2013-06-24 19:12:30

by Marcus Gelderie

[permalink] [raw]
Subject: Race condition in time/alarmtimer.c

Hi,

there seems to be a race condition in kernel/time/alarmtimer.c

More specifically, the following function (line numbers correspond to actual file):

584 static int alarmtimer_do_nsleep(struct alarm *alarm, ktime_t absexp)
585 {
586 alarm->data = (void *)current;
587 do {
588 set_current_state(TASK_INTERRUPTIBLE);
589 alarm_start(alarm, absexp);
590 if (likely(alarm->data))
591 schedule();
592
593 alarm_cancel(alarm);
594 } while (alarm->data && !signal_pending(current));
595
596 __set_current_state(TASK_RUNNING);
597
598 return (alarm->data == NULL);
599 }

has a race: If the task is preempted after set_current_state(TASK_INTERRUPTIBLE)
but before the alarm is started in the next line, the task never wakes up.

Swapping both lines is not an option either, because then the alarm might trigger before
the thread sets itself to TASK_INTERRUPTIBLE, thereby loosing the wakeup.

A spinlock would disable preemption and protect alarm->data against the race from another CPU.
We could wrap lines 588 and 589 with a spin lock. Then the wakeup code would also aquire the
lock, of course. The lock could be attached to struct alarm.

An alternative would be a waitqueue, of course.

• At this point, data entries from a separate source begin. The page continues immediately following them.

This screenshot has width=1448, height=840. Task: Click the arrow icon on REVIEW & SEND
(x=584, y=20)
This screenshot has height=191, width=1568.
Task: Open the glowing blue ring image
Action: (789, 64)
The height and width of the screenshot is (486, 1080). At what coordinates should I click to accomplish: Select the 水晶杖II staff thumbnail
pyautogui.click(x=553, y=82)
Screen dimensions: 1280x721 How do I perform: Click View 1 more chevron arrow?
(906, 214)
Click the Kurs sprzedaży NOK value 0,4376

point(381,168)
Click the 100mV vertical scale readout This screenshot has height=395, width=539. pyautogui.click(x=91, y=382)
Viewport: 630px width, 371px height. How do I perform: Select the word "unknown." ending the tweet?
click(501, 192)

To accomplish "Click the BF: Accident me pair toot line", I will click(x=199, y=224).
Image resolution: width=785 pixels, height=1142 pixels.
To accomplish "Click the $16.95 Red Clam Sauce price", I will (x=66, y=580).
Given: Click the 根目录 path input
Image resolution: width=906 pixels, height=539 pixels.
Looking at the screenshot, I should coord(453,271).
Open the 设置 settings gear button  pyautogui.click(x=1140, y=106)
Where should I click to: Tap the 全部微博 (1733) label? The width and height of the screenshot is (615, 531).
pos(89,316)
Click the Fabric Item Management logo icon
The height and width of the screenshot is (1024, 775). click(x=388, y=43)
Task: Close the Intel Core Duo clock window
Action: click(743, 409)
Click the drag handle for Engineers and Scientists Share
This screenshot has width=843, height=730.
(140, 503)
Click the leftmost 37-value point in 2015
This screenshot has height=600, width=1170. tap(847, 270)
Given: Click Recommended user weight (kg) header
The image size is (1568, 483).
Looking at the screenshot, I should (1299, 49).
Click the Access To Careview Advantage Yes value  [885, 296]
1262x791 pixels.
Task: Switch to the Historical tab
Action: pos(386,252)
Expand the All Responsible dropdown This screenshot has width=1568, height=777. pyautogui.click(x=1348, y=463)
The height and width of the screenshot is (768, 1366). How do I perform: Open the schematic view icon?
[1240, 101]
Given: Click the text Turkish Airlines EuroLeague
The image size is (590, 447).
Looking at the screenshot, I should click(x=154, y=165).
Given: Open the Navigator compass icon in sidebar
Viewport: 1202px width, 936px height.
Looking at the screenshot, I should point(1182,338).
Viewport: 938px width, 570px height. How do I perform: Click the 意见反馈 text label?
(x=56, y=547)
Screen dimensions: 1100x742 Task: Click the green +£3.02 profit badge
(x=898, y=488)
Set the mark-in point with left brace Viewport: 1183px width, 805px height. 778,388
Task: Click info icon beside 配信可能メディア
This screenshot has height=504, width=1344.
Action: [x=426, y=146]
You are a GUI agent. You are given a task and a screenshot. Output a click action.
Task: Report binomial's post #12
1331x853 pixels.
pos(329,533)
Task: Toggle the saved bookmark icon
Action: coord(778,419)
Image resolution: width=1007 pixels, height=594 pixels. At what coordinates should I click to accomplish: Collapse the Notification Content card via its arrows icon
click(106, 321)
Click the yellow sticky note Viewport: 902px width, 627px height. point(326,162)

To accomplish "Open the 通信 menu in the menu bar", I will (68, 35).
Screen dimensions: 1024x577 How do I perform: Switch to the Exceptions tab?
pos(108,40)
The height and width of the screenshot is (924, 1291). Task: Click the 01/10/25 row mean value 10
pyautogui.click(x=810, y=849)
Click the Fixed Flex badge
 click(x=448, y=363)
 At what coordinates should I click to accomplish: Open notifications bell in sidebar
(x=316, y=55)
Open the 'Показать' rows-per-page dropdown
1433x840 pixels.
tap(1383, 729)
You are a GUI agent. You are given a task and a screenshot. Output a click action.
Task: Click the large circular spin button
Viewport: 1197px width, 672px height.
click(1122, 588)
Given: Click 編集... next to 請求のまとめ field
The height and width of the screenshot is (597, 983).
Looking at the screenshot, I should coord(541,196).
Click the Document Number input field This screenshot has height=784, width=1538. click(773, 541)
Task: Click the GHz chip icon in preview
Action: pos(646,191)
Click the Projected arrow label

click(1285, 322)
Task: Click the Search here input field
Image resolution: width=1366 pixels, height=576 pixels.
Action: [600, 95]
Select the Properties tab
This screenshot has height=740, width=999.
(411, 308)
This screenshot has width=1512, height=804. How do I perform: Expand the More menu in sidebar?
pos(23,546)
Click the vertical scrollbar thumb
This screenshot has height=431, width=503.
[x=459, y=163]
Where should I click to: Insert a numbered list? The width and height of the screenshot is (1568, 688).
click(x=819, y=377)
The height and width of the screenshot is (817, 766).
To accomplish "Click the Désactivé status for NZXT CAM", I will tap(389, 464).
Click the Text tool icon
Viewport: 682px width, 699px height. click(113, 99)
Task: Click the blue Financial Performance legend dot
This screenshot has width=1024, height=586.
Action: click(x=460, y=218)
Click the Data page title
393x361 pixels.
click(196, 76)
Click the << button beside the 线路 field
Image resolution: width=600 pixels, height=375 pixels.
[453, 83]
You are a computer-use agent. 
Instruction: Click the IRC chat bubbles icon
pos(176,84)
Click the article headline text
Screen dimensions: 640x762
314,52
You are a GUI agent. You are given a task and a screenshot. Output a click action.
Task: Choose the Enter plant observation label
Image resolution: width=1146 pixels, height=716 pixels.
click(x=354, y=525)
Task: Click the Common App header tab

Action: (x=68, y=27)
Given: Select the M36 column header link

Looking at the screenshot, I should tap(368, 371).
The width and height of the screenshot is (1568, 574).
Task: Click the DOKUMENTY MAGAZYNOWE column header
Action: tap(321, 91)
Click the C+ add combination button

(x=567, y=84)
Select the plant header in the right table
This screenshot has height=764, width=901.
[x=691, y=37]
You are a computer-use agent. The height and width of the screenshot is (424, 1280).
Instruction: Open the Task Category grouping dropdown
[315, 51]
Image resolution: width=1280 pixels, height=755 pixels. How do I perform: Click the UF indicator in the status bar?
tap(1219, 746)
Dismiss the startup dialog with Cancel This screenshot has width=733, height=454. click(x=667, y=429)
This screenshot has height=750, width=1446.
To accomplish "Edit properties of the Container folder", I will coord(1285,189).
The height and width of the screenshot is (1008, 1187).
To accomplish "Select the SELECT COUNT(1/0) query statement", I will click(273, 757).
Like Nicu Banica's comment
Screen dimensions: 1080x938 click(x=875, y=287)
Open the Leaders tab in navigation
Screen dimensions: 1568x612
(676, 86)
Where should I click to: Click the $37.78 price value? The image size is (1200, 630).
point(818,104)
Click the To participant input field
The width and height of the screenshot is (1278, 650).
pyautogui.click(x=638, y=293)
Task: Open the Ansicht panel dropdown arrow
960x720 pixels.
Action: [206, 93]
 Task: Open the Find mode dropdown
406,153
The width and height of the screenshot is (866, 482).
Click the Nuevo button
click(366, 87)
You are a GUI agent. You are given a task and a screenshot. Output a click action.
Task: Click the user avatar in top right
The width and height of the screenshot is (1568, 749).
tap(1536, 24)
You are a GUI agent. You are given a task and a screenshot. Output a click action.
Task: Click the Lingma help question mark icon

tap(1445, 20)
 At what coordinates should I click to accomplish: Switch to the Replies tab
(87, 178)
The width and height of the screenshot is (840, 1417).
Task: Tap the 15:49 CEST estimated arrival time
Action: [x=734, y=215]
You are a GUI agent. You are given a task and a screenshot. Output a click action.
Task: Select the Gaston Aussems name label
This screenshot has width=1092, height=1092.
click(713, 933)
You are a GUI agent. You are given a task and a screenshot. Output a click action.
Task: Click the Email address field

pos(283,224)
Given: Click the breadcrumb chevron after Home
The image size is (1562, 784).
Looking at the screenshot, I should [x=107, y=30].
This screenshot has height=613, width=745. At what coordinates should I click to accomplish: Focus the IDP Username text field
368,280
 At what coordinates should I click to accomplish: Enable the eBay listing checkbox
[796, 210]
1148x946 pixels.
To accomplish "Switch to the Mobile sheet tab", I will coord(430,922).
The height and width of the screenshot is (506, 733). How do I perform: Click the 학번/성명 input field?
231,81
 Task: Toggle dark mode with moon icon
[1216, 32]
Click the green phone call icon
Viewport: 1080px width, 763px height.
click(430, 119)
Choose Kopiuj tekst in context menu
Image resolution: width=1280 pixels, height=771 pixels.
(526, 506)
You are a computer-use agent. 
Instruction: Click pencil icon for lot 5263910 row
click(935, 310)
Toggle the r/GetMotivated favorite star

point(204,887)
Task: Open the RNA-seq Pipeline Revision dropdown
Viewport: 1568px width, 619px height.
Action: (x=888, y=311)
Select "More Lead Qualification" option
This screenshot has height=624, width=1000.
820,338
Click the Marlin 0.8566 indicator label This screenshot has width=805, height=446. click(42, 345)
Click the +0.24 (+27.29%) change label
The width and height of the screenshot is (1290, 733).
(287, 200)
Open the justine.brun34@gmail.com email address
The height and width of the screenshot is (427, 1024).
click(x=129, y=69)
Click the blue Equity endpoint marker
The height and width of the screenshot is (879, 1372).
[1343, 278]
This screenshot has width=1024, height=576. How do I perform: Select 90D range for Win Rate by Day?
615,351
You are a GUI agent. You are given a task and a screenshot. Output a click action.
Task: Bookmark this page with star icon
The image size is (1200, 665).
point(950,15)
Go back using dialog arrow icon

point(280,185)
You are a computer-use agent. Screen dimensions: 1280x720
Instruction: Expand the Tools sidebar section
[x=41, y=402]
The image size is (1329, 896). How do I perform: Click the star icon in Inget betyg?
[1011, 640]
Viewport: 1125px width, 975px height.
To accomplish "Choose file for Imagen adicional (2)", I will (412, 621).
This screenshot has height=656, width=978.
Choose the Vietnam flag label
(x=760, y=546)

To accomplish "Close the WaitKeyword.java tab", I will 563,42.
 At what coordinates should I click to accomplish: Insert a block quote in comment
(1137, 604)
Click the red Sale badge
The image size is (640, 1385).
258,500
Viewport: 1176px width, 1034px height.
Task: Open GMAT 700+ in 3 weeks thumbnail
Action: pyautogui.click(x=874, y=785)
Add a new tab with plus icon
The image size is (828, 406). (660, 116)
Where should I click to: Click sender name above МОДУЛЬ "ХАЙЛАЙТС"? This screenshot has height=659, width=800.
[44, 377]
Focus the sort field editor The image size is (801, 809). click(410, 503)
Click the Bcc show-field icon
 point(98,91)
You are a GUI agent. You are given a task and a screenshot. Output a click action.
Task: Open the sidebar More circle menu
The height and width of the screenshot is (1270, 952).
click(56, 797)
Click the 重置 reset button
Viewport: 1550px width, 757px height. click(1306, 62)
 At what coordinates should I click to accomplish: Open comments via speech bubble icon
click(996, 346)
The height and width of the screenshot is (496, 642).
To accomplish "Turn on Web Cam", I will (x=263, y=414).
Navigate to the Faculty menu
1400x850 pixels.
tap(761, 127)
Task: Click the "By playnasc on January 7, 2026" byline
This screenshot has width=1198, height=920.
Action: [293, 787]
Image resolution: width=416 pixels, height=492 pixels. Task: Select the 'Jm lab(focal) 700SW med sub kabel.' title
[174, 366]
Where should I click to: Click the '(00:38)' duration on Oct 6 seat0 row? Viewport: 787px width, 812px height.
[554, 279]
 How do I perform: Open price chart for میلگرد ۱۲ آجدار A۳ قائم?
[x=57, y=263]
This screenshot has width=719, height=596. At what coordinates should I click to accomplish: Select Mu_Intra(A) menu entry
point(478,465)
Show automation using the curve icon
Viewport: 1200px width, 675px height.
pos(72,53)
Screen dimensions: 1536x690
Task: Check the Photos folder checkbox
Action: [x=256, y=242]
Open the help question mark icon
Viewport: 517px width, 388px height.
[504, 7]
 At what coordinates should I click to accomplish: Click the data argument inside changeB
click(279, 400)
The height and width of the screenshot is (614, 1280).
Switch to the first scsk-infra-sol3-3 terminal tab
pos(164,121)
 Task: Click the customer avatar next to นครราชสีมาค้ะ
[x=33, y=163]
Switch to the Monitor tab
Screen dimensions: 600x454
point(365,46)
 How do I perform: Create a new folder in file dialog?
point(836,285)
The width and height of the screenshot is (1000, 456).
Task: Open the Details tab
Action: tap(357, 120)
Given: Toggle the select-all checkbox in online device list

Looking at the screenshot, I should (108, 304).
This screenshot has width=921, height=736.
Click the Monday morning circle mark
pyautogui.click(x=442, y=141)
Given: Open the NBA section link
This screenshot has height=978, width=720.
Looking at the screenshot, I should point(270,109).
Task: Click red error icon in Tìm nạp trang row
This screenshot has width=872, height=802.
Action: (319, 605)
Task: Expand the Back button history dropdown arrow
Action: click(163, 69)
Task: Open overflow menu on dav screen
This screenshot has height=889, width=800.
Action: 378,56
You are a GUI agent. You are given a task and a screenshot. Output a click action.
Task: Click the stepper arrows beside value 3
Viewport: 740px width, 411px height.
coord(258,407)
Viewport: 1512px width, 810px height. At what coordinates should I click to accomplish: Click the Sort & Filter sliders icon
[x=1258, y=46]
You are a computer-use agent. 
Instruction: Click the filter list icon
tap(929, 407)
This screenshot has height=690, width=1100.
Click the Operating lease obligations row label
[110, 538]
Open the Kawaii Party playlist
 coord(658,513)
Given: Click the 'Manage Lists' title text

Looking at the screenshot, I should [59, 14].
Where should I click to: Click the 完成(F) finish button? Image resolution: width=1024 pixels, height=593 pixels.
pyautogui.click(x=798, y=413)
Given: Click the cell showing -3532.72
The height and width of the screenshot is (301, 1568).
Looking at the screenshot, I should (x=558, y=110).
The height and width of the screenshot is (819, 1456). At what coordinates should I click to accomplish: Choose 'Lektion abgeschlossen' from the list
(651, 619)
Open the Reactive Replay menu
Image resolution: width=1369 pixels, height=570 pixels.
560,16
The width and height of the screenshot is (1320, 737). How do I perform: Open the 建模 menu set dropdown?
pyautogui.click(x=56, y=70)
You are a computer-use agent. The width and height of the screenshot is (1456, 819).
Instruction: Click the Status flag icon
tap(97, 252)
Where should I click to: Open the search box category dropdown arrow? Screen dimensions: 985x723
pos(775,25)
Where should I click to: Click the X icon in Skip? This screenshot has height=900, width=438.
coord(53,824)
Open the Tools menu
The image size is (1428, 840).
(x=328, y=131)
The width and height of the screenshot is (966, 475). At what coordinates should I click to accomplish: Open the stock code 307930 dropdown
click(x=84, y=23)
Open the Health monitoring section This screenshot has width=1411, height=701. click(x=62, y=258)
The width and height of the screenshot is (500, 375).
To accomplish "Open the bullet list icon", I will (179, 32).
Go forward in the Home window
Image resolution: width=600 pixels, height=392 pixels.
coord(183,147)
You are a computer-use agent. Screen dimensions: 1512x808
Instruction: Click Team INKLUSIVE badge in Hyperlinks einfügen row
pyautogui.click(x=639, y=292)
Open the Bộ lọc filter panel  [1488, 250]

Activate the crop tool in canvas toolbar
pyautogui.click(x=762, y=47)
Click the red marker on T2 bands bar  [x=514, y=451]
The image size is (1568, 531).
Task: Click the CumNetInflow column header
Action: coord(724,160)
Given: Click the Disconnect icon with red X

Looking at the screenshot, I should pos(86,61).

If folks agree with me, I will provide a patch.


Cheers
Marcus


2013-06-29 13:47:23

by Marcus Gelderie

[permalink] [raw]
Subject: Re: Race condition in time/alarmtimer.c

Hi,

bouncing this mail because originally my mail address was mangled due to MUA misconfig.

Sorry
Marcus


On Mo, Jun 24, 2013 at 09:12:03PM +0200, Marcus Gelderie wrote:
> Hi,
>
> there seems to be a race condition in kernel/time/alarmtimer.c
>
> More specifically, the following function (line numbers correspond to actual file):
>
> 584 static int alarmtimer_do_nsleep(struct alarm *alarm, ktime_t absexp)
> 585 {
> 586 alarm->data = (void *)current;
> 587 do {
> 588 set_current_state(TASK_INTERRUPTIBLE);
> 589 alarm_start(alarm, absexp);
> 590 if (likely(alarm->data))
> 591 schedule();
> 592
> 593 alarm_cancel(alarm);
> 594 } while (alarm->data && !signal_pending(current));
> 595
> 596 __set_current_state(TASK_RUNNING);
> 597
> 598 return (alarm->data == NULL);
> 599 }
>
> has a race: If the task is preempted after set_current_state(TASK_INTERRUPTIBLE)
> but before the alarm is started in the next line, the task never wakes up.
>
> Swapping both lines is not an option either, because then the alarm might trigger before
> the thread sets itself to TASK_INTERRUPTIBLE, thereby loosing the wakeup.
>
> A spinlock would disable preemption and protect alarm->data against the race from another CPU.
> We could wrap lines 588 and 589 with a spin lock. Then the wakeup code would also aquire the
> lock, of course. The lock could be attached to struct alarm.
>
> An alternative would be a waitqueue, of course.
>
> If folks agree with me, I will provide a patch.
>
>
> Cheers
> Marcus

2013-07-22 19:04:47

by John Stultz

[permalink] [raw]
Subject: Re: Race condition in time/alarmtimer.c

On 06/29/2013 06:47 AM, Marcus Gelderie wrote:
> On Mo, Jun 24, 2013 at 09:12:03PM +0200, Marcus Gelderie wrote:
>> Hi,
>>
>> there seems to be a race condition in kernel/time/alarmtimer.c
>>
>> More specifically, the following function (line numbers correspond to actual file):
>>
>> 584 static int alarmtimer_do_nsleep(struct alarm *alarm, ktime_t absexp)
>> 585 {
>> 586 alarm->data = (void *)current;
>> 587 do {
>> 588 set_current_state(TASK_INTERRUPTIBLE);
>> 589 alarm_start(alarm, absexp);
>> 590 if (likely(alarm->data))
>> 591 schedule();
>> 592
>> 593 alarm_cancel(alarm);
>> 594 } while (alarm->data && !signal_pending(current));
>> 595
>> 596 __set_current_state(TASK_RUNNING);
>> 597
>> 598 return (alarm->data == NULL);
>> 599 }
>>
>> has a race: If the task is preempted after set_current_state(TASK_INTERRUPTIBLE)
>> but before the alarm is started in the next line, the task never wakes up.
>>
>> Swapping both lines is not an option either, because then the alarm might trigger before
>> the thread sets itself to TASK_INTERRUPTIBLE, thereby loosing the wakeup.
>>
>> A spinlock would disable preemption and protect alarm->data against the race from another CPU.
>> We could wrap lines 588 and 589 with a spin lock. Then the wakeup code would also aquire the
>> lock, of course. The lock could be attached to struct alarm.
>>
>> An alternative would be a waitqueue, of course.
>>
>> If folks agree with me, I will provide a patch.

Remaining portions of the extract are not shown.